Immunotherapy is an ever-expanding field in lung cancer treatment research. Over the past two decades, there has been significant progress in identifying immunotherapy targets and creating specific therapeutic agents, leading to a major paradigm shift in lung cancer treatment. However, despite the great success achieved with programmed death protein 1/ligand 1 (PD-1/PD-L1) monoclonal antibodies and with anti-PD-1/PD-L1 plus anti-cytotoxic T-lymphocyte antigen 4 (CTLA-4), only a minority of lung cancer patients respond to treatment, and of these many subsequently experience disease progression. In addition, immune-related adverse events sometimes can be life-threatening, especially when anti-CTLA-4 and anti-PD-1 are used in combination. All of this prompted researchers to identify novel immune checkpoints targets to overcome these limitations. Lymphocyte activation gene-3 (LAG-3), T cell immunoglobulin (Ig) and Immunoreceptor Tyrosine-Based Inhibitory Motif (ITIM) domain (TIGIT), T cell immunoglobulin and mucin-domain containing-3 (TIM-3) are promising molecules now under investigation. This review aims to outline the current role of immunotherapy in lung cancer and to examine efficacy and future applications of the new immune regulating molecules.

Keywords: emerging immune checkpoint inhibitors; immunotherapy; lung cancer; novel immune targets.

Figure 1

Timeline of Food and Drug Administration approval of immune checkpoints inhibitors in lung cancer. Image created with BioRender.com, accessed on 5 July 2022.

Figure 2

Expression of immune inhibitory checkpoints on different immune cells and tumor cells. Various immune checkpoints expressed by T cells and DC (a), B cells (b), B cells and NK (c), NK (d) and tumor cells. The figure shows the ligand for inhibitory receptors discussed in the review, the eventually co-stimulatory receptors activated by the ligands, and the contradictory or undefined roles of some of these molecules.

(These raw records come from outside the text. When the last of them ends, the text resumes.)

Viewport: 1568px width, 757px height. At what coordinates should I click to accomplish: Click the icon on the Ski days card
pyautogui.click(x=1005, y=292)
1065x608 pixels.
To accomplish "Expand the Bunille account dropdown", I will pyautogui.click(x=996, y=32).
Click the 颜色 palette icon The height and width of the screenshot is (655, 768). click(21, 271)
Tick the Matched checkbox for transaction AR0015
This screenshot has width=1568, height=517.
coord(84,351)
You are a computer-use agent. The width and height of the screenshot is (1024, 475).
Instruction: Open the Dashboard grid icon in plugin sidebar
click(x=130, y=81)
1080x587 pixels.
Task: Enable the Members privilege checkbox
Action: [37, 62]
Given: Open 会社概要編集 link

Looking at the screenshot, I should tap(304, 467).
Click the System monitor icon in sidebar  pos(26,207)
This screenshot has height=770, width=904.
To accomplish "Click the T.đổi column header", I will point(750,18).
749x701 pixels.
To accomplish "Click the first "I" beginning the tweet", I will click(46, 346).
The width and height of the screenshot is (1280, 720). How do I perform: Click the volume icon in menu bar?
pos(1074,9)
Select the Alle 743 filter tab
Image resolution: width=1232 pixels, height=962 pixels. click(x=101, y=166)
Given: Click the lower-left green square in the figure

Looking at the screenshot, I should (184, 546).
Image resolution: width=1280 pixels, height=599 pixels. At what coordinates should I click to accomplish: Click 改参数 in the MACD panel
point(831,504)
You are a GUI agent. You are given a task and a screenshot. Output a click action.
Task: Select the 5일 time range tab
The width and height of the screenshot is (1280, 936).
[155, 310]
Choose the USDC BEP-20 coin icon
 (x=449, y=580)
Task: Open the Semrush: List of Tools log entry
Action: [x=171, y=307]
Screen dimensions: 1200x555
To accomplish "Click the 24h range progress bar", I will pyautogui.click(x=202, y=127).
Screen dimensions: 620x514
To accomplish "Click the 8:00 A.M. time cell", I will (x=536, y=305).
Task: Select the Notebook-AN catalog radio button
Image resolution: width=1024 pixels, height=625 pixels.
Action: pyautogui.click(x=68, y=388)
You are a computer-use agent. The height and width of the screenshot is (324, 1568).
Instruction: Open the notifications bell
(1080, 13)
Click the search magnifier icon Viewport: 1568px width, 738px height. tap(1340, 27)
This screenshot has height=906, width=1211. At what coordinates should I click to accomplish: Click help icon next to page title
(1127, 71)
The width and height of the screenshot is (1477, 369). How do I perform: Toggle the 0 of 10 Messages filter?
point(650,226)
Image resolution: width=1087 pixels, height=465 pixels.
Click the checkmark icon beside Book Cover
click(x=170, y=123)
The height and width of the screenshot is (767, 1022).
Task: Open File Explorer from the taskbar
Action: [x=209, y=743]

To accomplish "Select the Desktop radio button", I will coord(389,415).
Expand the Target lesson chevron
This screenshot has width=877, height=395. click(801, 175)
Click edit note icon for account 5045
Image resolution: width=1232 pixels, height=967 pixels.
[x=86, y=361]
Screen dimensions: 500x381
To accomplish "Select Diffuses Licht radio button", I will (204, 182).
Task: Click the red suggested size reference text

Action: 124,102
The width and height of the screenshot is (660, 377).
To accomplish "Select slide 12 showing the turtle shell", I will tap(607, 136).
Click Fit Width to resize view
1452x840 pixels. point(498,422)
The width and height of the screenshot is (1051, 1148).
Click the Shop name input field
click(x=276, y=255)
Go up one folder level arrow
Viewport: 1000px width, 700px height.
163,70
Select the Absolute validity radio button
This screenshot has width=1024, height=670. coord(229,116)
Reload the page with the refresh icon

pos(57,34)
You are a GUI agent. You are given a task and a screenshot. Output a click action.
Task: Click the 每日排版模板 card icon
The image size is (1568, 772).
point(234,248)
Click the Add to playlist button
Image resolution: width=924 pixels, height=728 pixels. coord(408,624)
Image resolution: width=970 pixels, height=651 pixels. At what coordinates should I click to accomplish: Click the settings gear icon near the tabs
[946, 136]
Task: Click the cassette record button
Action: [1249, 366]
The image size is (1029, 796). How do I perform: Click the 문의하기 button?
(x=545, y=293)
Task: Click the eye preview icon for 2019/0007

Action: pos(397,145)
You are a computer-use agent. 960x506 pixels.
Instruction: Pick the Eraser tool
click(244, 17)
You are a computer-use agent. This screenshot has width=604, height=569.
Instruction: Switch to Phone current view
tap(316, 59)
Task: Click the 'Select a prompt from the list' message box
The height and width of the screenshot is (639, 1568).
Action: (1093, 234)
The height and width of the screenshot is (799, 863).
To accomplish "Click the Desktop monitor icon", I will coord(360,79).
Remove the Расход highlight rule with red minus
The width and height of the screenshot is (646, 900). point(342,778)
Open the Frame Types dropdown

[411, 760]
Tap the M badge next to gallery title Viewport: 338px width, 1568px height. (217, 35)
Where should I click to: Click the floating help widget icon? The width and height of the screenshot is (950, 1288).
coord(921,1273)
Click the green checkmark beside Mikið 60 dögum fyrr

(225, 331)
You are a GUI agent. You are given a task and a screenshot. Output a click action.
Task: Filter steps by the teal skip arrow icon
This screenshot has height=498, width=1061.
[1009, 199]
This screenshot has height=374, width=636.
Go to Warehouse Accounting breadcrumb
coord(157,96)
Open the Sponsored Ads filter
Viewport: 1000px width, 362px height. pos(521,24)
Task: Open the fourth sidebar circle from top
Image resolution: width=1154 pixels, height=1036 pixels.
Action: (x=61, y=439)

Dendritic cells, (DC); natural killer, (NK); lymphocyte activation gene-3, (LAG-3); T cell immunoglobulin and mucin-domain containing-3, (TIM-3); T cell immunoreceptor with Ig and ITIM domains, (TIGIT); V-domain Ig suppressor of T cell activation, (VISTA); B7 homolog 3 protein, (B7H3); inducible T cell costimulatory, (ICOS; B and T cell lymphocyte attenuator (BTLA). Image created with BioRender.com. and accessed on 16 May 2022.